[[ GIVEN INFORMATION, beginning ]]

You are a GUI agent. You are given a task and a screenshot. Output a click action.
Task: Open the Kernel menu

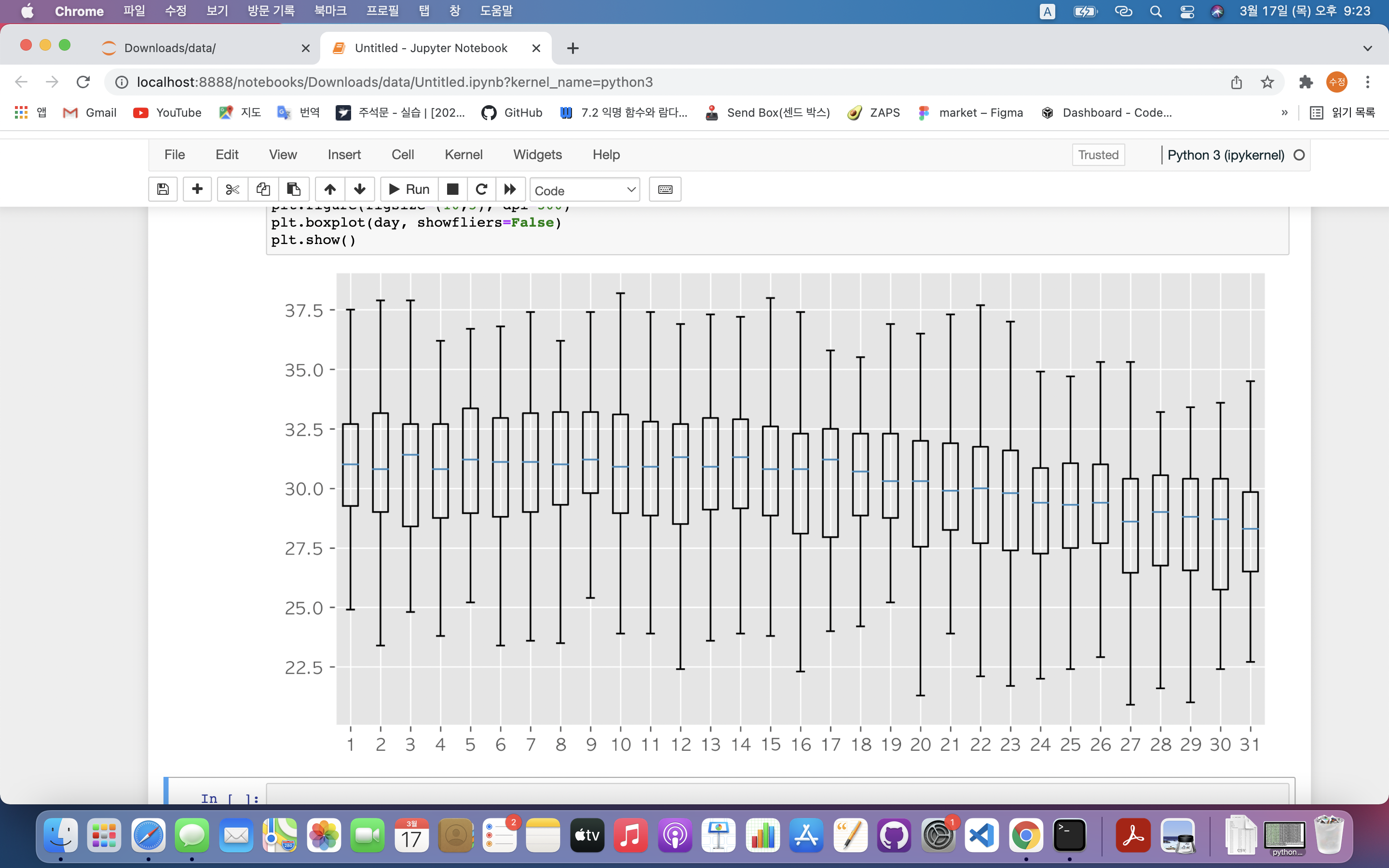[x=463, y=154]
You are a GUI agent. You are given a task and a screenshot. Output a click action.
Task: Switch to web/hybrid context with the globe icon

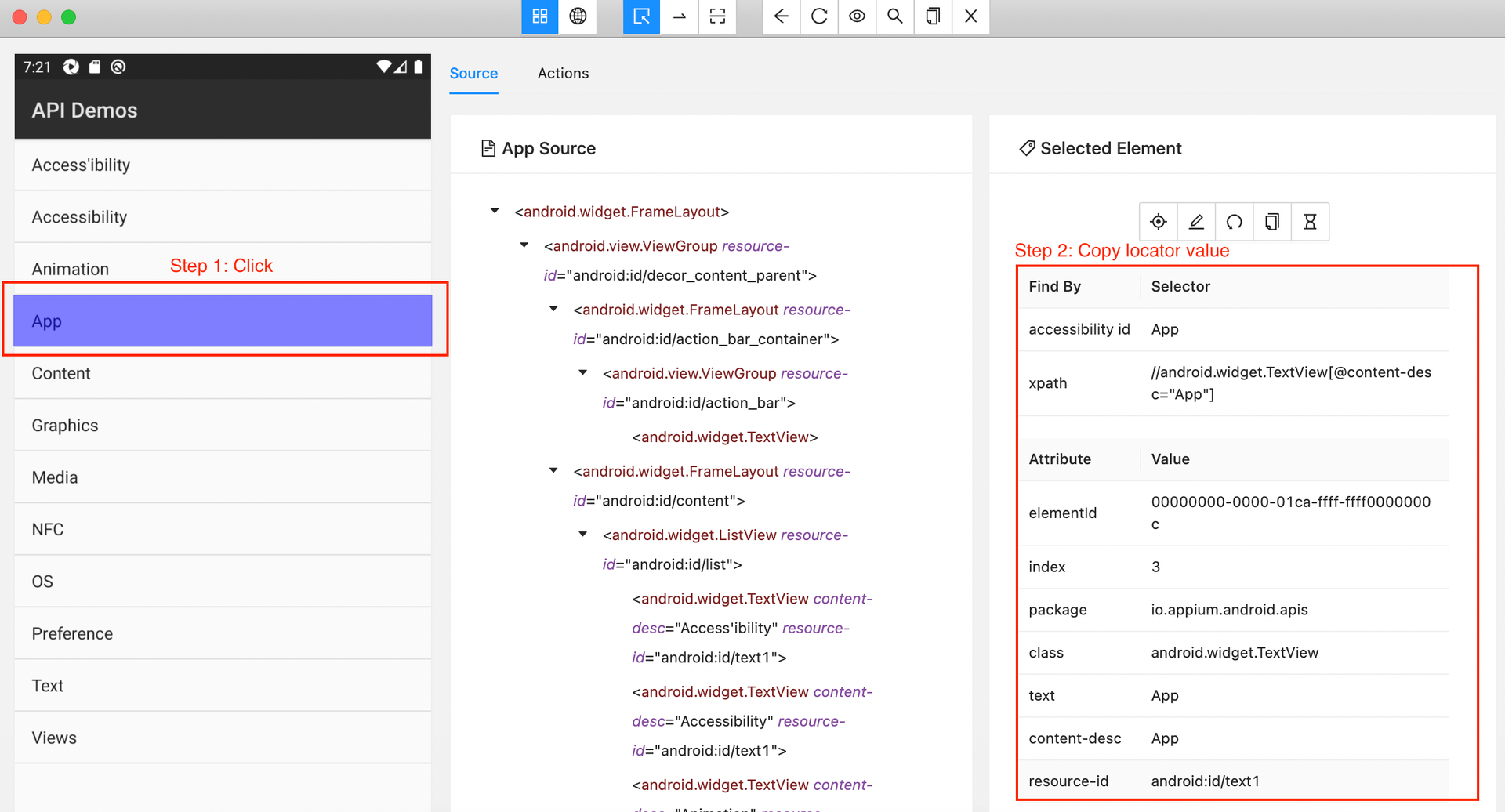tap(578, 17)
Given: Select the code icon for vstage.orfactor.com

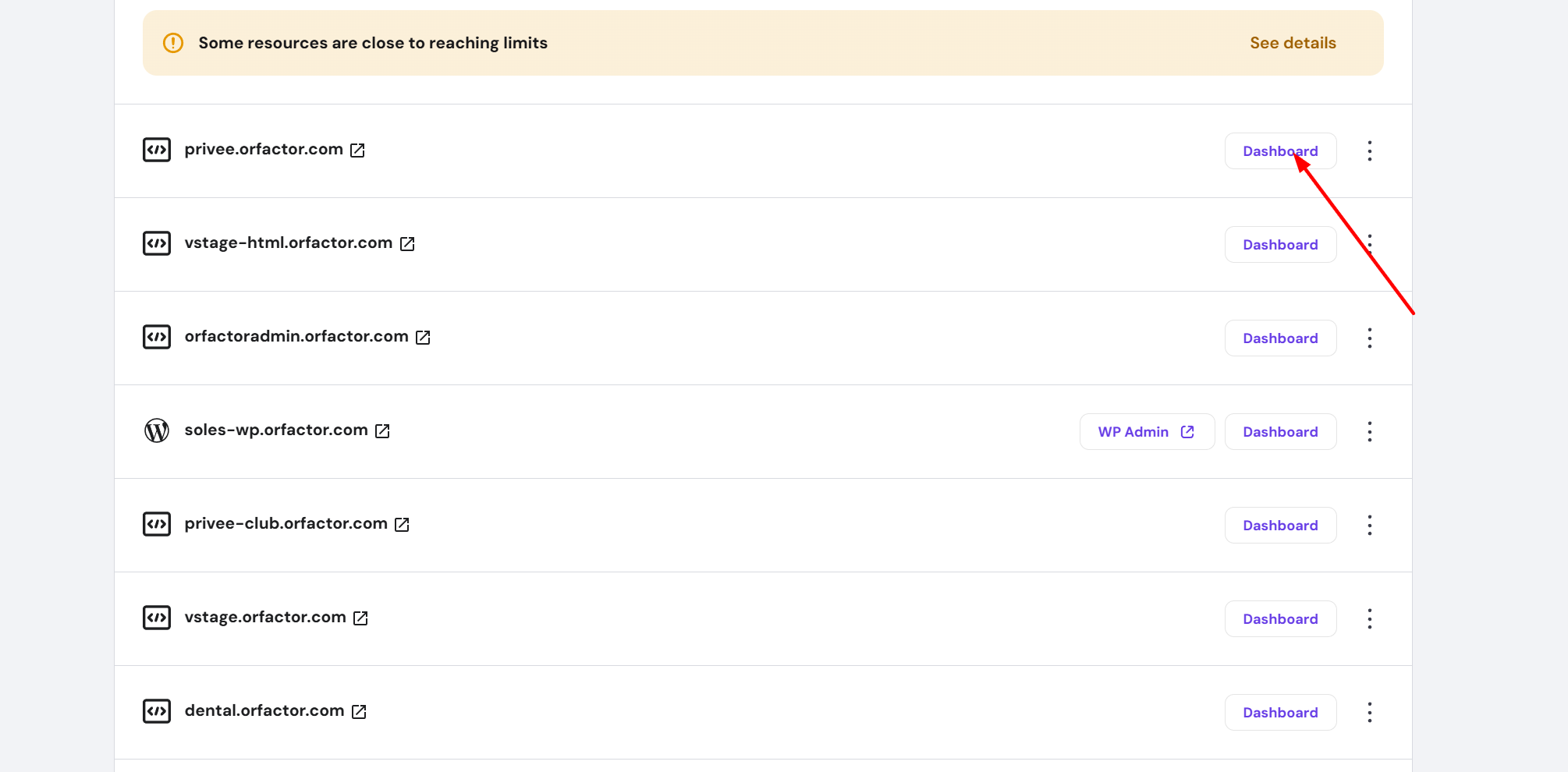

[[ GIVEN INFORMATION, end ]]

• [WHAT TO DO] Starting from the line containing "Task: Switch to", repeat each line exactly through the end of the entries, including the last, while leaving pictures out.

• [OUTPUT]
Task: Switch to web/hybrid context with the globe icon

tap(578, 17)
Given: Select the code icon for vstage.orfactor.com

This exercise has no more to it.